Vor 50 Jahren nahm der amerikanische Schriftsteller Jack Kerouac zwei Alben mit Jazzmusikern auf. Zum Jubiläum werden sie nun neu aufgelegt.

Jack Kerouac Poetry

In den Texten des Poeten Jack Kerouac lebten sie, „die Kinder der amerikanischen Bop-Nacht“. Da war der junge Charlie Parker, der aus Kansas City nach Harlem gekommen war, „übend an regnerischen Tagen“. Er steckte so voller Energie, dass er auf der Bühne „im Kreis lief, während er spielte“. Jack Kerouac ging zu den Konzerten des Altsaxofonisten und ließ sich von ihm inspirieren. Nach Parkers Tod im Jahr 1955 widmete Kerouac ihm das Gedicht Charlie Parker. Es erschien Ende der Fünfziger in dem Gedichtband Mexico City Blues. Im Vorwort des Bandes schrieb Kerouac: „Ich möchte als Jazz-Dichter verstanden werden, der einen langen Blues spielt, in einer Jam-Session an einem Sonntagnachmittag, 242 Refrains.“

Ende der fünfziger Jahre nahm Kerouac zwei Schallplatten auf. Er las seine Texte, Musiker improvisierten eine Untermalung. Auf Poetry For The Beat Generation spielte Steve Allen das Klavier, bei Blues And Haikus begleiteten die Tenorsaxofonisten Al Cohn und Zoot Sims den Literaten. Bob Thiele produzierte die Aufnahmen für die Plattenfirma DOT Records, später wurde er durch seine Aufnahmen mit John Coltrane bekannt. Die Platten sind seit Jahren nur schwer erhältlich, zum 50. Jubiläum werden sie nun neu aufgelegt.

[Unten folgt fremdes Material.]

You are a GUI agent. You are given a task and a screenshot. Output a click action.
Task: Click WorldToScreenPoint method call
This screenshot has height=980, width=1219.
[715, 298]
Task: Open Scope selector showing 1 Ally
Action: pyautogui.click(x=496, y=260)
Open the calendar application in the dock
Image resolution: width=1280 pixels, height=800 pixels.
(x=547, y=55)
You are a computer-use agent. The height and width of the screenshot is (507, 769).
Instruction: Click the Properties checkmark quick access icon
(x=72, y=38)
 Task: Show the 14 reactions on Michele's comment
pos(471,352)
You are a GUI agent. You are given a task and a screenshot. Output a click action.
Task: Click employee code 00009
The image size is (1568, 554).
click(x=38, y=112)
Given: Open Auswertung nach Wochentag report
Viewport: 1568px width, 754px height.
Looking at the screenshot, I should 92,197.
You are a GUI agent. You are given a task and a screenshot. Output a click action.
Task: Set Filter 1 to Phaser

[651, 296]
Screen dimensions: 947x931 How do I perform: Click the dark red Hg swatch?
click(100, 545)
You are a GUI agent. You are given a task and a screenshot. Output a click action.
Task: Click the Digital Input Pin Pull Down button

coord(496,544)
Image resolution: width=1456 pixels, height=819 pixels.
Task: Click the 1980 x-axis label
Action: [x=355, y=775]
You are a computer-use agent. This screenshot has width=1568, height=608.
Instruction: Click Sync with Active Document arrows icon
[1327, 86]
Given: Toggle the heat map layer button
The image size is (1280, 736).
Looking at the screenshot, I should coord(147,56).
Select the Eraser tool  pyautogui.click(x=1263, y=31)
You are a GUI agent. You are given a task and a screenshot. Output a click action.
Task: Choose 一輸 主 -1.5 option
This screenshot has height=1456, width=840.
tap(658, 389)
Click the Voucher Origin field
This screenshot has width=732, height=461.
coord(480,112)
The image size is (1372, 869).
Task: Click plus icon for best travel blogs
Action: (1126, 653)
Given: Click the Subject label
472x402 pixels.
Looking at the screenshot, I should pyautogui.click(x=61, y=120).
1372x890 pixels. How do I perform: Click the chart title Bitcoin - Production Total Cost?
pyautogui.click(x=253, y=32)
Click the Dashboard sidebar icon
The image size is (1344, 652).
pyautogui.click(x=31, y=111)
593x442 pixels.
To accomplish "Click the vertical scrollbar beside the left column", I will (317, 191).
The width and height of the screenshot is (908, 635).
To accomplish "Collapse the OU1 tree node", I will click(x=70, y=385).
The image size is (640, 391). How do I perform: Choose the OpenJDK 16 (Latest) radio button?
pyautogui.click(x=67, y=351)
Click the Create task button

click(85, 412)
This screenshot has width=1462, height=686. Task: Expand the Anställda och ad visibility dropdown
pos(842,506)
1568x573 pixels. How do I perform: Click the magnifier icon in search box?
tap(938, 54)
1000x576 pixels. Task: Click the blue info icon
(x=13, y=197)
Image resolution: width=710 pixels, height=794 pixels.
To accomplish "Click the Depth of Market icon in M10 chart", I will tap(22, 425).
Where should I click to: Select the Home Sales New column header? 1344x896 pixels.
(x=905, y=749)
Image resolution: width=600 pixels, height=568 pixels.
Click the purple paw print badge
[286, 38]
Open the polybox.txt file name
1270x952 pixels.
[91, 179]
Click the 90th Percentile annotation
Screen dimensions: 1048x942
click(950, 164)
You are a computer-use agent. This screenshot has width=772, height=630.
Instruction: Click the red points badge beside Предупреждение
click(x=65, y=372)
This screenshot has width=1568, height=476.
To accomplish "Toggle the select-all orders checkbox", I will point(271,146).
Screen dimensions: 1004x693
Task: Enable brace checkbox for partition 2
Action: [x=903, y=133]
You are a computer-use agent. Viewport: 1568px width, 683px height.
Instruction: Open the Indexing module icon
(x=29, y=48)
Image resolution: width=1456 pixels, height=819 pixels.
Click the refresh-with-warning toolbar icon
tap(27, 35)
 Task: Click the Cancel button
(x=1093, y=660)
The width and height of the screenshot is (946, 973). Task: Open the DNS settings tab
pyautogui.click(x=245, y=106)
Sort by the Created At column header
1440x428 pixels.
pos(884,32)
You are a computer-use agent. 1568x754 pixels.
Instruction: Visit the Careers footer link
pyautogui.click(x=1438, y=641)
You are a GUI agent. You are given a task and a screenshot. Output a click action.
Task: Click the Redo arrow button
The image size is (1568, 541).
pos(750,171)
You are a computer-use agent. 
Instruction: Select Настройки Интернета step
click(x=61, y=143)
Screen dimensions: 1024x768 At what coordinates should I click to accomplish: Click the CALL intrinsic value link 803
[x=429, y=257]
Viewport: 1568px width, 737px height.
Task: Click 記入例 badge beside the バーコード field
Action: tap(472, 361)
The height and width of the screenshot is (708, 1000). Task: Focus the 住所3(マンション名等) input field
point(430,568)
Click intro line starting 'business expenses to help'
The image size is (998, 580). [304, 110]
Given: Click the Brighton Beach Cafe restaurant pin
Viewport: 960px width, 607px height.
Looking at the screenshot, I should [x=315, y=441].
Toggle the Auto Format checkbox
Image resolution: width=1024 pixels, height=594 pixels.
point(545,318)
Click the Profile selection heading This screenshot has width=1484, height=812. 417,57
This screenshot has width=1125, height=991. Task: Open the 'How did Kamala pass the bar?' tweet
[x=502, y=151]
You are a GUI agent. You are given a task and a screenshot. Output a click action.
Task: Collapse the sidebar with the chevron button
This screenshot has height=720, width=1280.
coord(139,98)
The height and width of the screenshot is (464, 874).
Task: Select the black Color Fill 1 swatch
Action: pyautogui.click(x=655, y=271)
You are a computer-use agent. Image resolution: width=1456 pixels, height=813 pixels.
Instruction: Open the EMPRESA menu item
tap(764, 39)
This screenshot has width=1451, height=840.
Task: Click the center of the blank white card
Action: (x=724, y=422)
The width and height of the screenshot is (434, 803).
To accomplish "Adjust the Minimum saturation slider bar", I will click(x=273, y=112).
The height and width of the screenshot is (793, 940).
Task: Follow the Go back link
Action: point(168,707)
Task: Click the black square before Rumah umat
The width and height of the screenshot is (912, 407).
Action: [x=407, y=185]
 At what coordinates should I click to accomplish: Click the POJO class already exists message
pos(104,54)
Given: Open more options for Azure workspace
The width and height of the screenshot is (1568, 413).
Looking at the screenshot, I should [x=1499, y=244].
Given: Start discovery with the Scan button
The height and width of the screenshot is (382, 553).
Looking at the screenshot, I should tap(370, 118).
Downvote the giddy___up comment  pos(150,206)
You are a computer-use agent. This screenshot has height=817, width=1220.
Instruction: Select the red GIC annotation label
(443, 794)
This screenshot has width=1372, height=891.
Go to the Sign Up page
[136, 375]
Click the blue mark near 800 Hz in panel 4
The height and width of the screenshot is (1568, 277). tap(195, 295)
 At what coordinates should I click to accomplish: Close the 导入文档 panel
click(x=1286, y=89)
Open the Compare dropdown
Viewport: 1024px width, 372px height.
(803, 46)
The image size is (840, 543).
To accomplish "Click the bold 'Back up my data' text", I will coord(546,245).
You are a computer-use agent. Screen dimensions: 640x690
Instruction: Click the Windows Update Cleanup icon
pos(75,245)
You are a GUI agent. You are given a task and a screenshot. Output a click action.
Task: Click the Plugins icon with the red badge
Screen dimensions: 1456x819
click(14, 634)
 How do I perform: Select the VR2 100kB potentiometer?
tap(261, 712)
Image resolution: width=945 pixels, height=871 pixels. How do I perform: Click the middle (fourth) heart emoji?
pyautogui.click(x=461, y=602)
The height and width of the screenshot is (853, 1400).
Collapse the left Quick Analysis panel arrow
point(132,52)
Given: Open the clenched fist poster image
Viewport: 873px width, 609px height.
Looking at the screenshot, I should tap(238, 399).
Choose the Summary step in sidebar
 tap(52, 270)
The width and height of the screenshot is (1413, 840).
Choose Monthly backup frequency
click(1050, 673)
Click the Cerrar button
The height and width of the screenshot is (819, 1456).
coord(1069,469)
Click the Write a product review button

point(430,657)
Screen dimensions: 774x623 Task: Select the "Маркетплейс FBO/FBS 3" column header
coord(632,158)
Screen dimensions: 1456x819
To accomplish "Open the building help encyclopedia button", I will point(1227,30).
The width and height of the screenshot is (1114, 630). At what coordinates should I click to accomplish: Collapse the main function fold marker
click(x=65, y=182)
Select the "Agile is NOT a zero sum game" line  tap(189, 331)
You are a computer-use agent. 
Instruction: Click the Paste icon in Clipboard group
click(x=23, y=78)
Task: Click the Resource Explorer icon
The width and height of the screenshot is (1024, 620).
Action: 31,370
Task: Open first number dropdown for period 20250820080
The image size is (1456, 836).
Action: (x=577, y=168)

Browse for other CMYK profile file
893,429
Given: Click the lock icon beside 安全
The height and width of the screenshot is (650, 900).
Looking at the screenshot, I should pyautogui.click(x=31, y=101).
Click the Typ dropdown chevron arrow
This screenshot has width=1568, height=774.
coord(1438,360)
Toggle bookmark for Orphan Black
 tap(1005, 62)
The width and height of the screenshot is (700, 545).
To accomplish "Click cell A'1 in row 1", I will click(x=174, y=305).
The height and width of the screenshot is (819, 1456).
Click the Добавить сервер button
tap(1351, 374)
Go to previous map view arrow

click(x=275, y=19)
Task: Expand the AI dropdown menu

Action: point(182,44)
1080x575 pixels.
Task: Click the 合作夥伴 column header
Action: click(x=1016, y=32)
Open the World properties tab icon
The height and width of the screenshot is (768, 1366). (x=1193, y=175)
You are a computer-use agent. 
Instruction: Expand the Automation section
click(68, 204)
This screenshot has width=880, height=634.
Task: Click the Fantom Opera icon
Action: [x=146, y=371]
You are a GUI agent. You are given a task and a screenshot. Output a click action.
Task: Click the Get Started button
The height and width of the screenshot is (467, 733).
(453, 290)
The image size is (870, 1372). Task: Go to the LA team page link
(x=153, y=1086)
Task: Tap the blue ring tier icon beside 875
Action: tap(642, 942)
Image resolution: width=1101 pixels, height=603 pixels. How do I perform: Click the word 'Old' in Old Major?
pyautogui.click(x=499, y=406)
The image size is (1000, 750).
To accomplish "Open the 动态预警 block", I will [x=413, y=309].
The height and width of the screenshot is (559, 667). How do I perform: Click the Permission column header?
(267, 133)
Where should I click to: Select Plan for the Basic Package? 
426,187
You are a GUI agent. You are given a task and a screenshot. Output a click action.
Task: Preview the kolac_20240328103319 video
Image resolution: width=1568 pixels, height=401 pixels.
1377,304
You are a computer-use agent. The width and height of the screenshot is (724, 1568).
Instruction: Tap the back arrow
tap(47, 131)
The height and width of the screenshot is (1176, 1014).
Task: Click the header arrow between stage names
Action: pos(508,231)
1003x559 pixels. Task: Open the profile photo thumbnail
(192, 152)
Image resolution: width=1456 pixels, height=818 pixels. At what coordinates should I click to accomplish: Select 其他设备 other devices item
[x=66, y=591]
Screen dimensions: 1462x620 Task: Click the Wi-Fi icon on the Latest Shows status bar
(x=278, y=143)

Poetry For The Beat Generation entstand Anfang des Jahres 1958. Die ersten Presseexemplare waren bereits verschickt, da stoppte Labelchef Randy Wood den Vertrieb. Ihm sei aufgefallen, erklärte er der Zeitschrift Variety, dass die Texte nicht jugendfrei seien. Er wolle seinen Kindern so etwas Anstößiges nicht zumuten, seine Plattenfirma würde nur „saubere Familienunterhaltung“ veröffentlichen. Bob Thiele war außer sich und kündigte bei DOT. Mit Steve Allen gründete er die Plattenfirma Hanover Signature und brachte die Aufnahmen Kerouacs im Sommer 1959 selbst heraus.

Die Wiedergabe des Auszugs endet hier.